More serious alcohol dependency can lead to alcohol affecting every aspect of life including relationships, family, mental health, work and health.

If you’re dependant on alcohol, you must seek medical help before you stop drinking as you can experience alcohol withdrawal symptoms if you suddenly stop.

Take our Alcohol Self-Assessment test

If you’re concerned you may be alcohol dependant take our confidential Alcohol-Self Assessment test. It can tell you if you should make changes to your drinking.

Also your local GP can also offer you help and advice.  

Ready to stop drinking?

If you want to experience the positive benefits of drinking less, a good way to ease into it is to try having alcohol free days.

Just a few days off a week could be enough to help you see the positive benefits so you’ll be more likely to reduce your intake over a longer period of time.

If you’re worried not drinking will make you stand out at parties or in bars, mocktails are great way to blend into the crowd and get all the taste without the alcohol. If you’re hosting the party, we’ve got some great mocktail recipes for alternatives to classic cocktails.

We offer lots more useful hints and tips in our How to reduce your drinking section.

References

(1) Roehrs, T. and Roth, T., (2001) Sleep, sleepiness, and alcohol use. Alcohol research and Health, 25(2), pp.101-109.

(2) Ibid

(3) HOBSON, R.M. and MAUGHAN, R.J., 2010. Hydration status and the diuretic action of a small dose of alcohol.Alcohol and Alcoholism, 45 (4), pp. 366-373. ISSN 1464-3502

Available at: http://alcalc.oxfordjournals.org/content/45/4/366

(4) Bagnardi, V., Rota, M., Botteri, E., et al. (2013). Light alcohol drinking and cancer: a meta-analysis. Annals of oncology, 24(2), pp.301-308.

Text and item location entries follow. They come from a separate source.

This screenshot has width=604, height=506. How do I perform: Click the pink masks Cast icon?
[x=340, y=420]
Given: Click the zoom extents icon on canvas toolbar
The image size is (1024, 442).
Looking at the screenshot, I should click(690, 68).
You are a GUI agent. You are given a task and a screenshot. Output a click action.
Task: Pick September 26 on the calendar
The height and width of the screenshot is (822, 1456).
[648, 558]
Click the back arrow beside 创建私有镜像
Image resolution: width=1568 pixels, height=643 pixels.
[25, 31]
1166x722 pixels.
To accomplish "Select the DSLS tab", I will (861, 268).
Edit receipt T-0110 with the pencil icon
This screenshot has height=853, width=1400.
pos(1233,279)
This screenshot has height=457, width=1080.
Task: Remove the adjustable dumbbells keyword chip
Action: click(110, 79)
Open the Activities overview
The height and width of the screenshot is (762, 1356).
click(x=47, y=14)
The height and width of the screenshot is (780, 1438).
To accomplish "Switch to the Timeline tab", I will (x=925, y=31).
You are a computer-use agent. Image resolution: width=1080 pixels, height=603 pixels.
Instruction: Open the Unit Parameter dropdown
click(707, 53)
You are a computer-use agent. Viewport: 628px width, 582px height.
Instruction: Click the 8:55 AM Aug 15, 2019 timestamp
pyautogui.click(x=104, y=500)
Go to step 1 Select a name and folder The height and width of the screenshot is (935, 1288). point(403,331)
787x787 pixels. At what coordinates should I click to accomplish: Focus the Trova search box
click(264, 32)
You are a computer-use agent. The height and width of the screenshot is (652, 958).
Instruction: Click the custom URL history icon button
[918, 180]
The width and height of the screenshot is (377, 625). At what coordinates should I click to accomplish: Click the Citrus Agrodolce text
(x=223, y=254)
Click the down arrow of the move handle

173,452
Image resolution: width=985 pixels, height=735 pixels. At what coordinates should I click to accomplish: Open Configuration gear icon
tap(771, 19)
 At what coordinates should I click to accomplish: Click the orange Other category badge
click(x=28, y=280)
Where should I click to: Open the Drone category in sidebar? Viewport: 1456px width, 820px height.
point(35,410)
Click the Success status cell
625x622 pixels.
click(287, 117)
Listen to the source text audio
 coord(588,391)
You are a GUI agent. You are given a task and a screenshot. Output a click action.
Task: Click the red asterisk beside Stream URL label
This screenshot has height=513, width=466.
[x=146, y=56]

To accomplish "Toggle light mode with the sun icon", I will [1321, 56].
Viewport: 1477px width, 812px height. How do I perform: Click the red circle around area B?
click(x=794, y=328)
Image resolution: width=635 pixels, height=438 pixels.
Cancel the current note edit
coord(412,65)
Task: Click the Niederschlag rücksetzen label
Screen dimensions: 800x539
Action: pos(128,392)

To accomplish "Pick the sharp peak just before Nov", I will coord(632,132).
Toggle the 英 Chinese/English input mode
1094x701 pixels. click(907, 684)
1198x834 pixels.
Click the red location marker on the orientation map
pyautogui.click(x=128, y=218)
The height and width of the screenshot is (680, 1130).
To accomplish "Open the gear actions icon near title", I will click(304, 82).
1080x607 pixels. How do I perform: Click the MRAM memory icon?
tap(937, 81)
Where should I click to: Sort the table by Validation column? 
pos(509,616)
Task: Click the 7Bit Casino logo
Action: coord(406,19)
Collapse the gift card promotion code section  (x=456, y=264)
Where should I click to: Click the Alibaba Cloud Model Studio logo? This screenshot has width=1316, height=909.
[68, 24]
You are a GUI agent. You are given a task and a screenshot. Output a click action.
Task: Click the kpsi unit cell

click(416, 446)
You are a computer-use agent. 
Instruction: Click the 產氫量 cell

(5) Robert S. O ’ Shea  ,  Srinivasan Dasarathy   and     Arthur J.  McCullough. Alcoholic Liver Disease  Am J Gastroenterol 2010; 105:14–32; doi: 10.1038/ajg.2009.593;

Available at: http://www.nature.com/ajg/journal/v105/n1/full/ajg2009593a.html

(6) Savolainen, V, T, Liesto, k, Mannikko, A. et al. (1993) Alcohol consumption and Alcoholic liver disease: evidence of a threshold level of effects of ethanol. Alcoholism: Clinical and Experimental research. 17, 1112-1117. Available at: http://onlinelibrary.wiley.com/doi/10.1111/j.1530-0277.1993.tb05673.x/abstract

(7) Xin, X, He, J, Frontini, M. et al. (2001) Effects of alcohol reduction on blood pressure: A meta-analysis of randomized controlled trials. Hypertension, 38 (5), 1112-1117. Available at: http://onlinelibrary.wiley.com/doi/10.1111/j.1530-0277.1993.tb05673.x/abstract

(8) Bagnardi, V, Rota, M, Botteri. Et al. (2015) Alcohol consumption and site-specific cancer risk: a comprehensive dose-response meta-analysis. British Journal of Cancer, 112, 580-53.

Available at: https://www.ncbi.nlm.nih.gov/pubmed/25422909

(9) Ibid

(10) Roerecke, M. & Rehm, J. (2010) Irregular heavy drinking occasions and risk of ischemic heart disease: a systematic review of meta-analysis. American Journal of Epidemiology, 171, 633-644.

11 Anderson, K, Nisenblat, V. & Normanm R. (2010) Lifestyle factors in people seeking infertility treatment – a review. Australian and New Zealand journal of obstetrics and gynecology.